Task goal -> Your copy should hold only the lines from the one holding "Open table column settings gear icon" through the last line of the records below, both included, each exact and with no pictures.

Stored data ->
....................

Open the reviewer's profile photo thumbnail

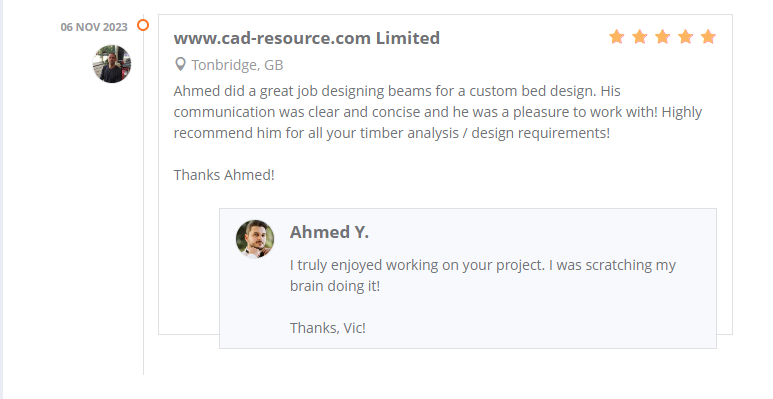coord(112,64)

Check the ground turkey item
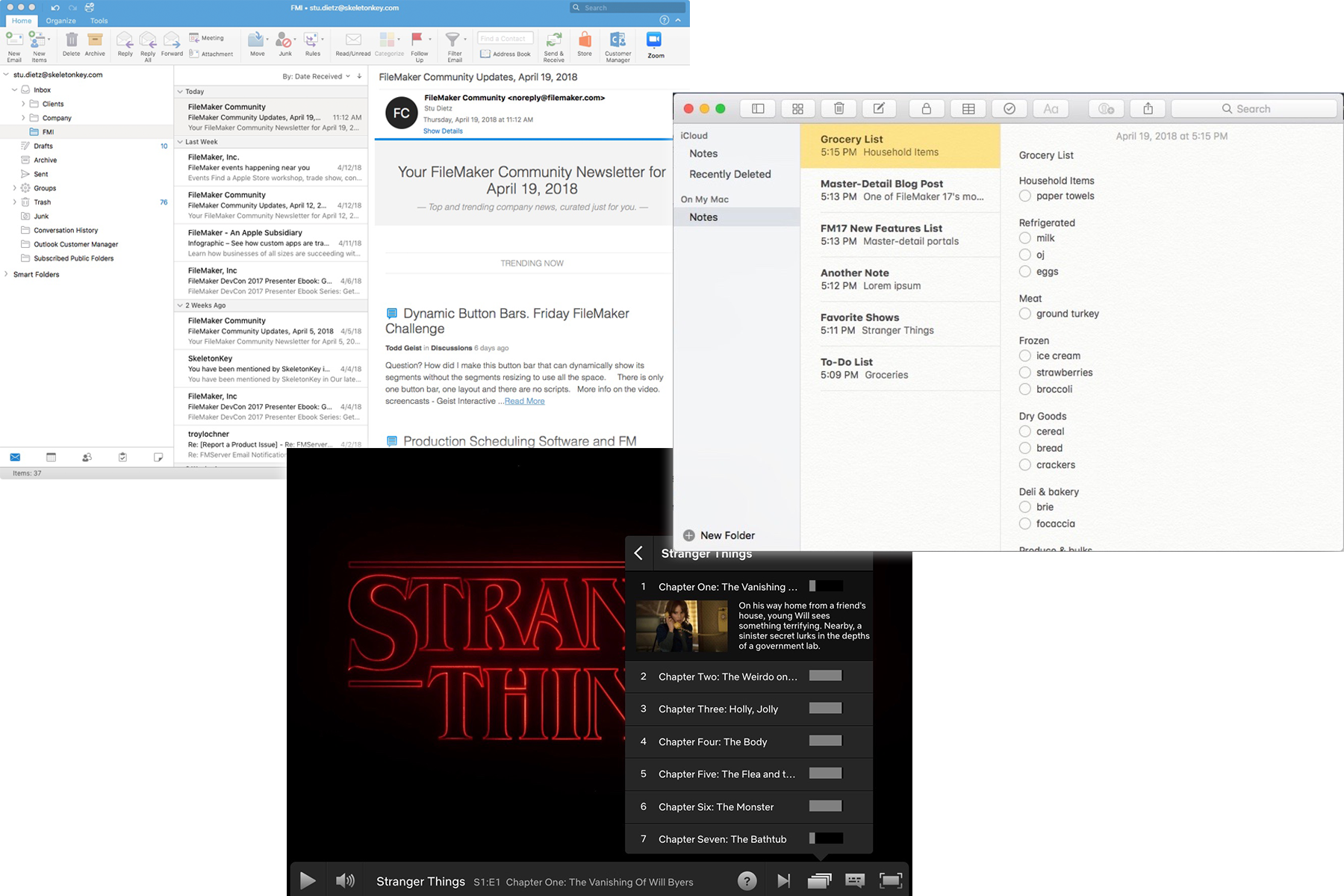[x=1025, y=314]
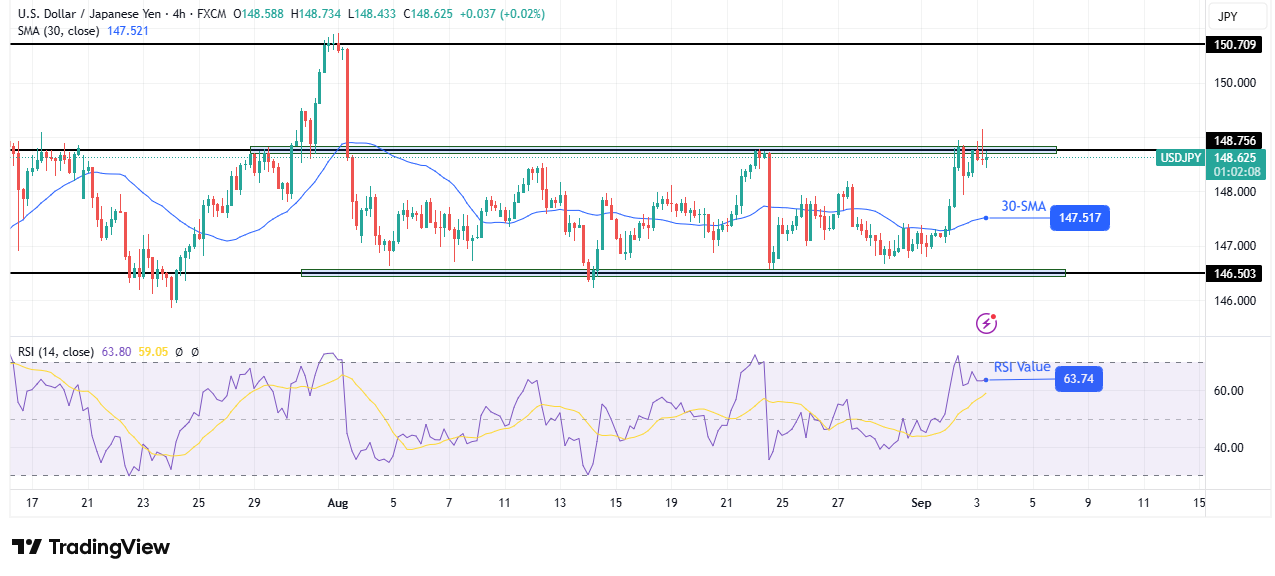Select the Aug label on time axis

point(337,503)
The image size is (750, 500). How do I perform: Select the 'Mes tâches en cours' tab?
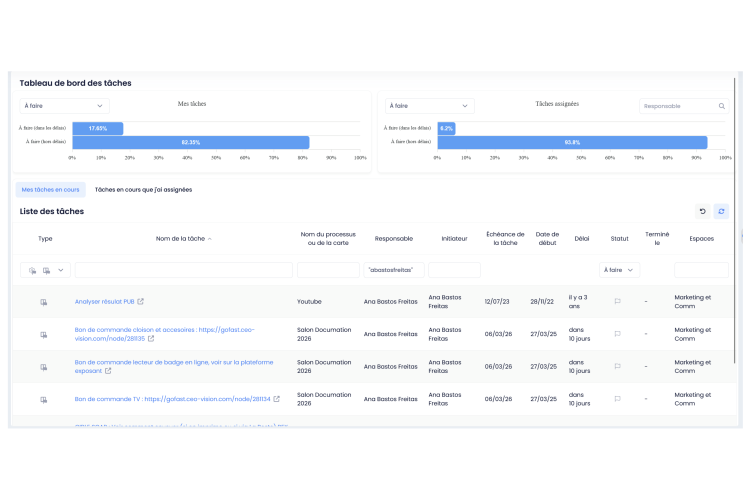pos(50,189)
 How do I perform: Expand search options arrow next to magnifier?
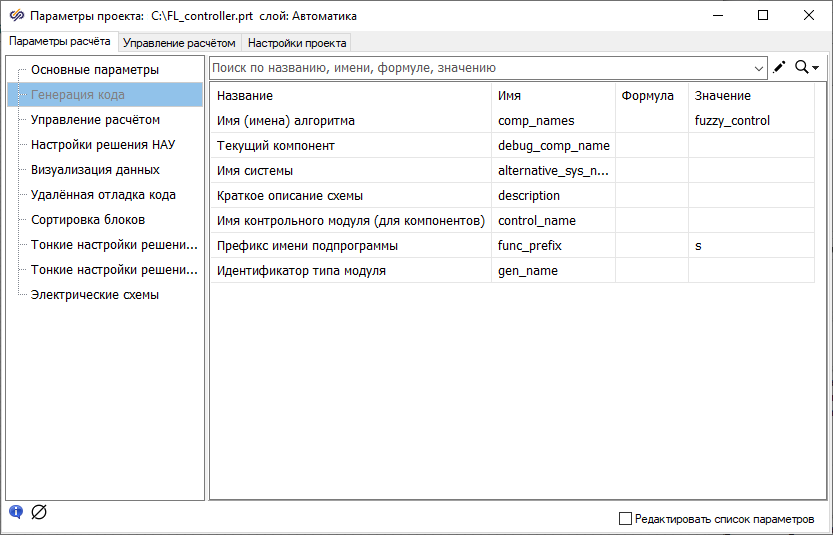click(816, 68)
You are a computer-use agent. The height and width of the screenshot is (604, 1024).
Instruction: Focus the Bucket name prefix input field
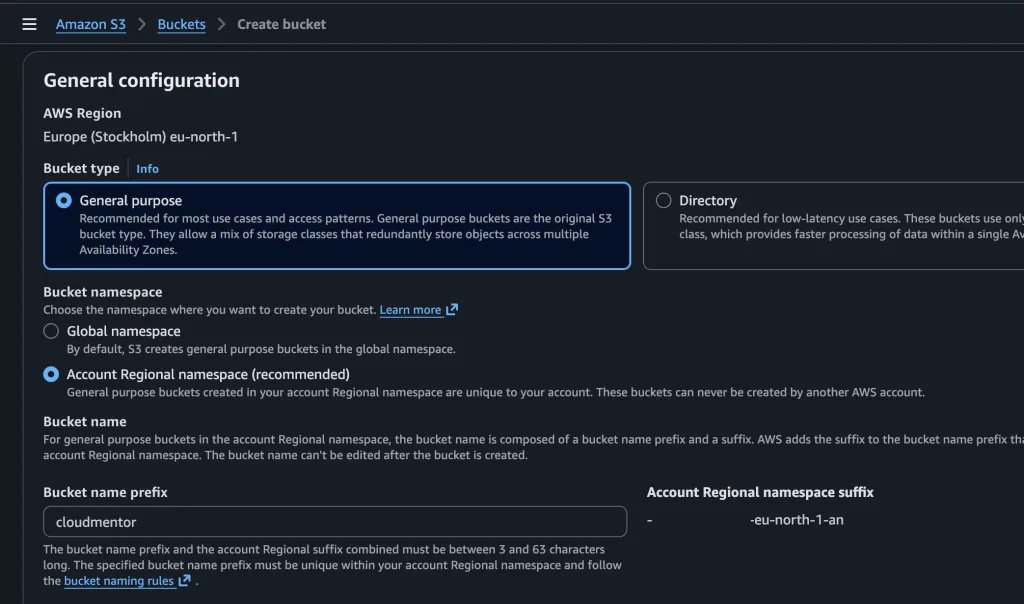[335, 521]
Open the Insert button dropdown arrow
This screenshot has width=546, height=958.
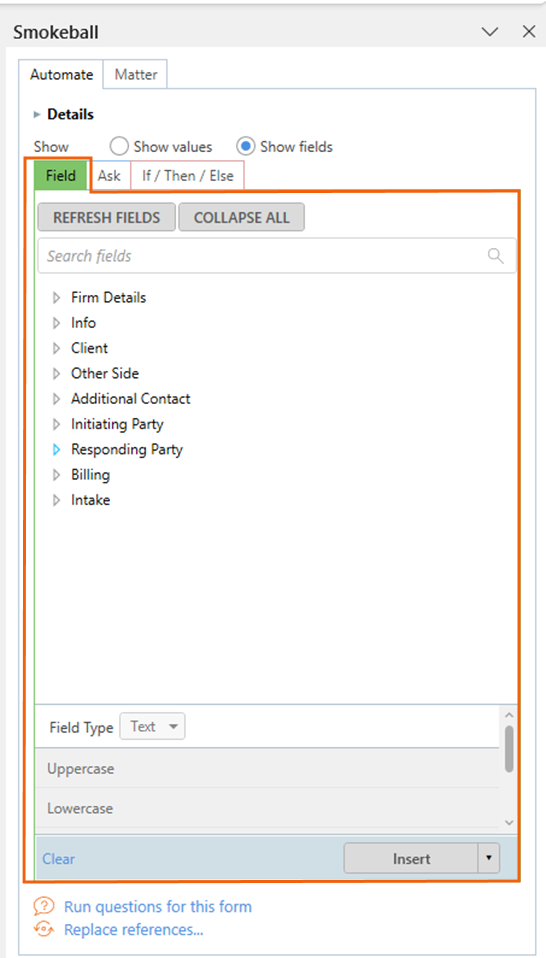coord(488,858)
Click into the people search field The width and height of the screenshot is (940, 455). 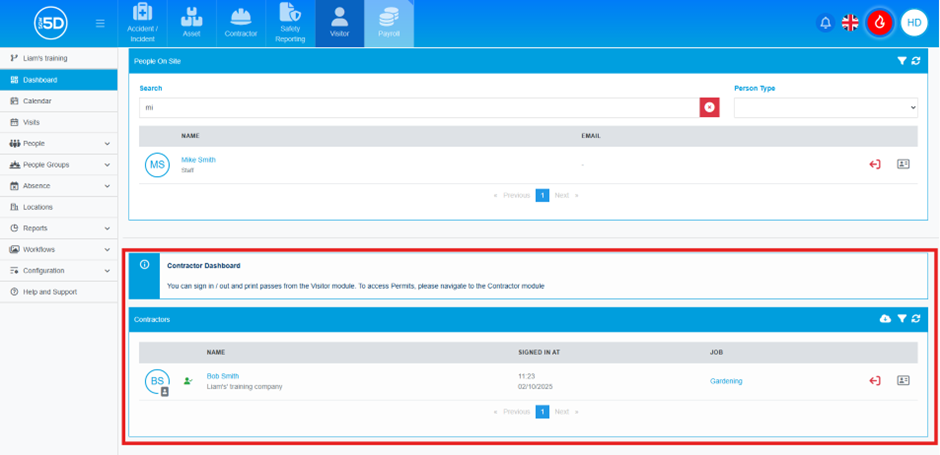point(418,107)
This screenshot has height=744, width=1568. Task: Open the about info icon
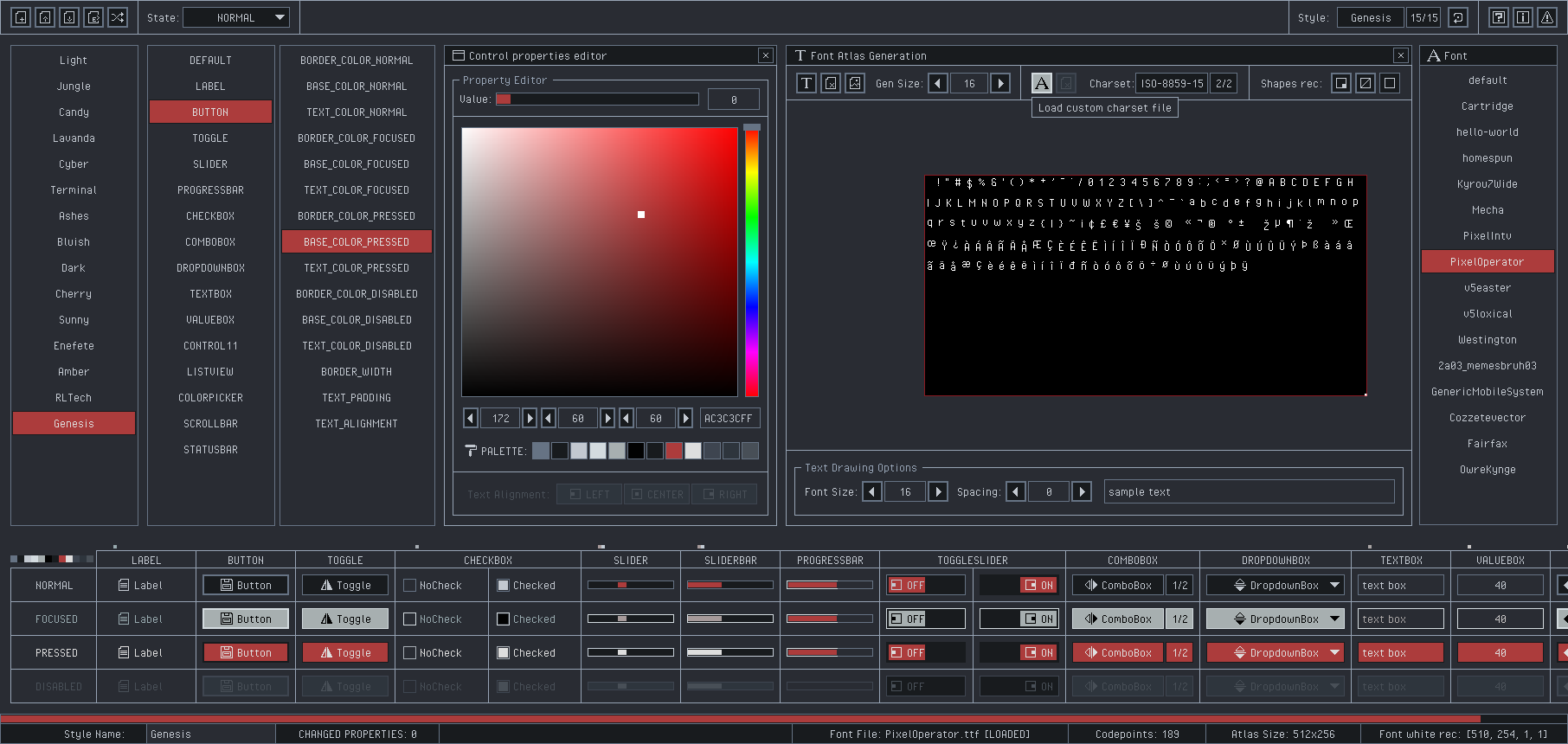point(1523,17)
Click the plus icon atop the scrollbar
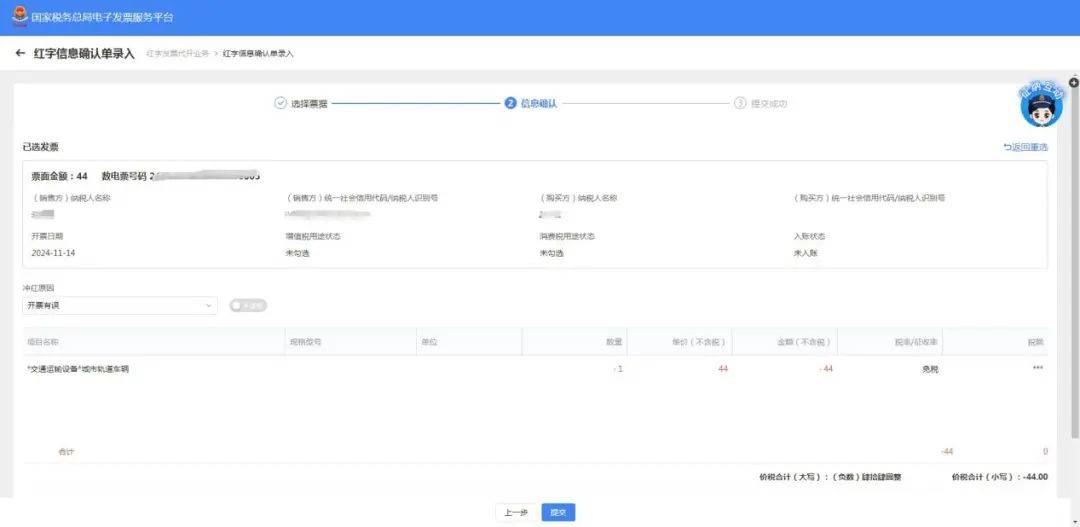Viewport: 1080px width, 527px height. pos(1074,82)
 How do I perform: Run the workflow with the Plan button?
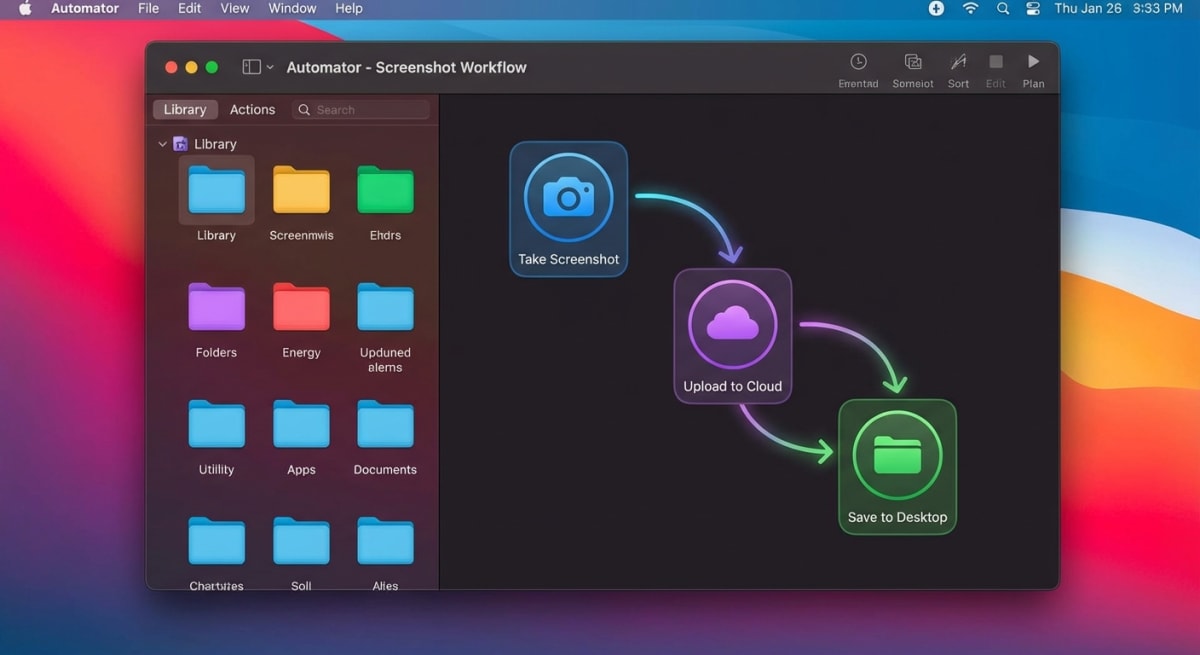pos(1033,62)
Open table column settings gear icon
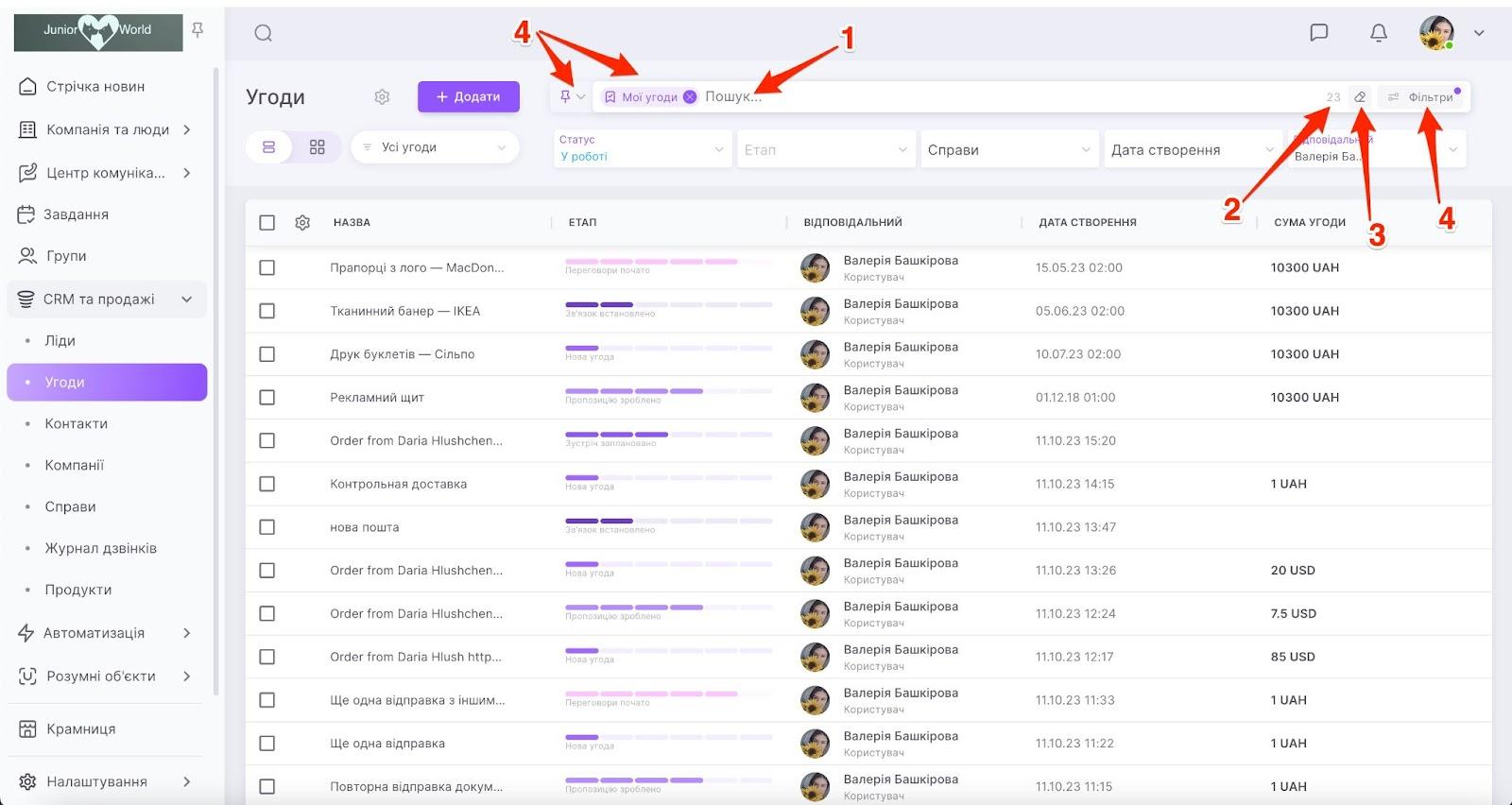 point(302,223)
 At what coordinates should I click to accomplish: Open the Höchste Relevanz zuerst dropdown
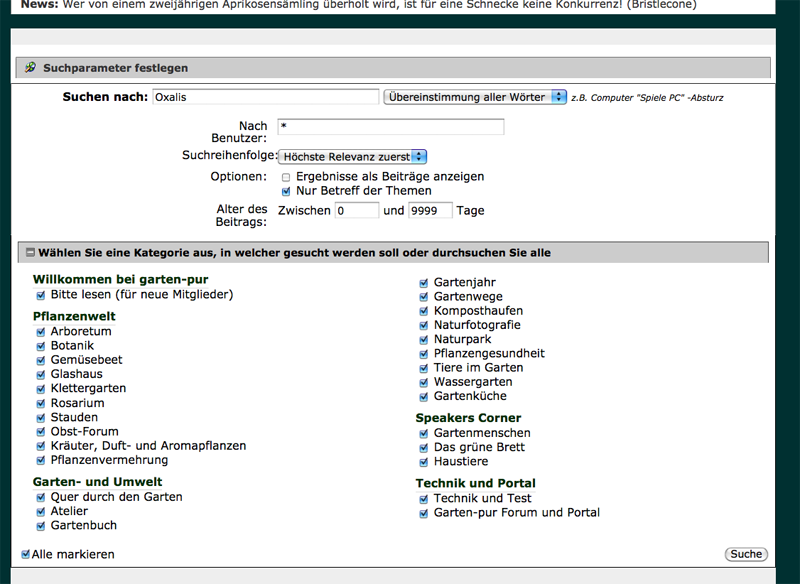352,156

....................

Output below ->
Open table column settings gear icon
 point(302,223)
 At what coordinates should I click to accomplish: Open the Höchste Relevanz zuerst dropdown
352,156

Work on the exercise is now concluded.